Not only delicious items either. Ben went out yesterday after home quarantine ended for him, went to the local check point and got his pass, went through several check points and was finally told he could not pass because his pass was only good for certain Barangays, went back to our local Barangay and got an additional pass so he could go to the bank.......... bank only, he was not allowed to enter the shopping mall there, only 8 kilometres from our house but that's another story, sorry.

local sari/water refill station that sells alcohol, smokes etc. No alcohol sir (rum, whisky, brandy) but I can sell you beer, no smokes sir as the government has put a ban on liquor and cigarette sales.
Has anyone heard of that?
It was the same at Pure gold, no smokes or alcohol as well as limited shopping, brands we have never had before so like you Mark will probably get the thumbs down.

Cheers, Steve.


----------



## Manitoba (Jun 25, 2014)

bigpearl said:


> Not only delicious items either.
> 
> .....
> No alcohol sir (rum, whisky, brandy) but I can sell you beer, no smokes sir as the government has put a ban on liquor and cigarette sales.
> ...


In Moalboal we cannot even buy beer, all alcohol sales banned. However I did see a group of locals around one shop all drinking Red Horse,.

As always the rules are fluid here and differ for known locals and foreigners 

More fun in the Philippines.


----------



## Tukaram (Dec 18, 2014)

The press release I read says liquor ban. On election day they have an alcohol ban, so I assume they know the difference. But around here it is also all alcohol sales banned. I have not heard of a cigarette ban, but I am not a smoker...

Luckily we still have lots of good stuff at the store. Well, my wife brought home a bunch. She has the quarantine pass for the house. But her barangay pass and is only good for our town. She would have to go to our town hall (not barangay) to get a city pass. The only thing we would need it for is S&R, so have not bothered. Town is good enough'ish. 

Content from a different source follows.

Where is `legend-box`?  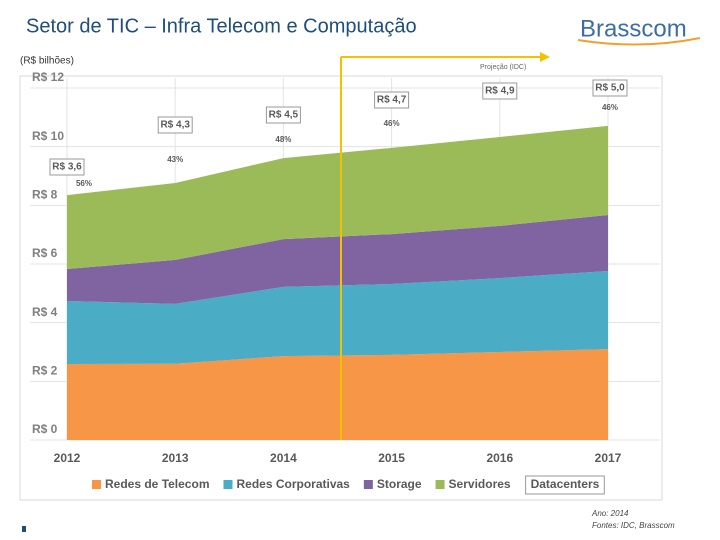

Both grocery stores are out of pork, so she had to get some at the market. She tried to tell them what a butterfly cut was, but it did not go well ha ha


----------



## M.C.A. (Feb 24, 2013)

Complete liquor ban in our area of Laguna and I'm not sure about cigarettes but I got a pass from the Mayor today so I could travel from our Municipality (our municipality has no international or major bank) to the next city where my bank PNB was located and spent at least two hours with paper work and hired my brother in-law who helped to walk the papers through only to get stopped half way there on the highway at a check point and told "No", I'd have to use a bank along the highway, well that won't work because I was trying to deposit my check and each PNB banking institution is autonomous so after all this is done I might switch over to BDO.

These check points are serious, you have to show both passe's to the PNP as you exit your municipality and they mark it for the day and on the way I noticed each and every municipality with PNP check points at the entrance from the Highway plus they have a much larger check point in between cities and that's where we got turned back and once we got back to our municipality we got out and they check our temperature and pressure washed the vehicle.


----------